• Exercise brief: Calculate how many lines in the following records hold the word "computer", and report that number without comment.

[Start of section]

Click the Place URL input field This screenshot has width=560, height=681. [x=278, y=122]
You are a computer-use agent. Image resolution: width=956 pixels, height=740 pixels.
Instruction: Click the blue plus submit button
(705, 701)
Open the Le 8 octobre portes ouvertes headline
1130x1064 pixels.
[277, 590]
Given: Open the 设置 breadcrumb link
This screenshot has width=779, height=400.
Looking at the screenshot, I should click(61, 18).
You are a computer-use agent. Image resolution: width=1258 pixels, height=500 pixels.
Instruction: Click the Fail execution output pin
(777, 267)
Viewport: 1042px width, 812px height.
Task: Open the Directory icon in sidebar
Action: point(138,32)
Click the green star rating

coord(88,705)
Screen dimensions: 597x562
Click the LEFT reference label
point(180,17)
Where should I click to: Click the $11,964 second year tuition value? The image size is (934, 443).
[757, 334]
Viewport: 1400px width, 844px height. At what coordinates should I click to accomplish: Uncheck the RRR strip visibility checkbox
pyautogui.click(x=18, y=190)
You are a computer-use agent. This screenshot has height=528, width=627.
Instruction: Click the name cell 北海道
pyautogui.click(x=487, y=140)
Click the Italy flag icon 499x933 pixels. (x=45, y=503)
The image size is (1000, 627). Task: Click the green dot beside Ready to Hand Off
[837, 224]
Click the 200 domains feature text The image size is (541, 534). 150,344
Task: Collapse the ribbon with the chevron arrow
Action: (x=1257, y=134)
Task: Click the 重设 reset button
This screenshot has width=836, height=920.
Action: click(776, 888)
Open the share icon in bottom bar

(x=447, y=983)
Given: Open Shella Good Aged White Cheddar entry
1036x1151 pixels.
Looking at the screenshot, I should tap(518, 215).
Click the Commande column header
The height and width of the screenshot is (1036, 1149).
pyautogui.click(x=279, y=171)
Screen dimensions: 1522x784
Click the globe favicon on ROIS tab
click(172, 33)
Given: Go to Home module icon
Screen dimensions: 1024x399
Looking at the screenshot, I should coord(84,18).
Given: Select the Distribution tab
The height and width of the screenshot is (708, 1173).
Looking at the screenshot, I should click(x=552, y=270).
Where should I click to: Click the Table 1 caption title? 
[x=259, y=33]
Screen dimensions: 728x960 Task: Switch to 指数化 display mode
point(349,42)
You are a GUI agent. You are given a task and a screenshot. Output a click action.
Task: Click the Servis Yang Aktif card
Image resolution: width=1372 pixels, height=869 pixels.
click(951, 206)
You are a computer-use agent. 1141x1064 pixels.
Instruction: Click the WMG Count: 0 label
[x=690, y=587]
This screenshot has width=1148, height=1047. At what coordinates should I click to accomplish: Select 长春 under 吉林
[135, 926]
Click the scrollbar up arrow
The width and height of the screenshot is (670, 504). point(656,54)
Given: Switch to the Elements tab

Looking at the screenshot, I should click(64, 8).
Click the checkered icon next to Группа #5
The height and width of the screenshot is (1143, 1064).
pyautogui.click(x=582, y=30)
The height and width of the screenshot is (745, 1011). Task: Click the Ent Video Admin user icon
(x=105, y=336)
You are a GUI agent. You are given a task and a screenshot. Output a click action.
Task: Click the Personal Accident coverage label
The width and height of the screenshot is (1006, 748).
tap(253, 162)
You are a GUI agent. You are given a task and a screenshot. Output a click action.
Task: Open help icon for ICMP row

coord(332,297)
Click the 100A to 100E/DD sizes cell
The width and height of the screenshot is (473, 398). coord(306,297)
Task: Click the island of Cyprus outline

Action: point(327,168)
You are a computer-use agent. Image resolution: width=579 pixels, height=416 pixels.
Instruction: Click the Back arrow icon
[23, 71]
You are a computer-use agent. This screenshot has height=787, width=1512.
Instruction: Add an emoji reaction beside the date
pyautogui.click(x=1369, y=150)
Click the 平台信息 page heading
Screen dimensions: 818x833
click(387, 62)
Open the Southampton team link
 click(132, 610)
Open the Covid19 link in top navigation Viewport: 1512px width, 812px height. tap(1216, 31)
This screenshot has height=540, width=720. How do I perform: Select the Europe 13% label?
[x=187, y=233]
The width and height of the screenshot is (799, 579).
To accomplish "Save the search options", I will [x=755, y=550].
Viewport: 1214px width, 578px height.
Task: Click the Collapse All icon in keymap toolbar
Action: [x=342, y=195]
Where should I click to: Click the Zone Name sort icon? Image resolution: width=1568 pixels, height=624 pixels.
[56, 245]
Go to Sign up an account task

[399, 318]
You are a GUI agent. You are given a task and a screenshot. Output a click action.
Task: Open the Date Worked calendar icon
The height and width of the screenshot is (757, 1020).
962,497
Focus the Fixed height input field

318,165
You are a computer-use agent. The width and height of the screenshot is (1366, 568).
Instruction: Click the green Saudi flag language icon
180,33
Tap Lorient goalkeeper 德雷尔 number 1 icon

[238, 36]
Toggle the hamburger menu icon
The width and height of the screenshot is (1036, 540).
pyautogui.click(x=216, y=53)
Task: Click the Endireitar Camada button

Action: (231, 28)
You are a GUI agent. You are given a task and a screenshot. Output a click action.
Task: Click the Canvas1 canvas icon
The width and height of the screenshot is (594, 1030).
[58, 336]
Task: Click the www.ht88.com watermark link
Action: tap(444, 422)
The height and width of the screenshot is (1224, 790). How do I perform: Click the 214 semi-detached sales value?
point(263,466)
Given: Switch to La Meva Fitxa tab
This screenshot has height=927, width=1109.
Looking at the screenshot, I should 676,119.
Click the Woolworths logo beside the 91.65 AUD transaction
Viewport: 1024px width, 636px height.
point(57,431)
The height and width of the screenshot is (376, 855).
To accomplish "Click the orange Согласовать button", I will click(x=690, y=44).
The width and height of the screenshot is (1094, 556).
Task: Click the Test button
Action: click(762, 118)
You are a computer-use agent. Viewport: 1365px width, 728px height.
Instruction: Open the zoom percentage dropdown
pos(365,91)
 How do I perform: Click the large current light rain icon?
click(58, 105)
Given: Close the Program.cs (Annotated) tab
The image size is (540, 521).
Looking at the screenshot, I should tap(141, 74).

[End of section]

• Answer section: 8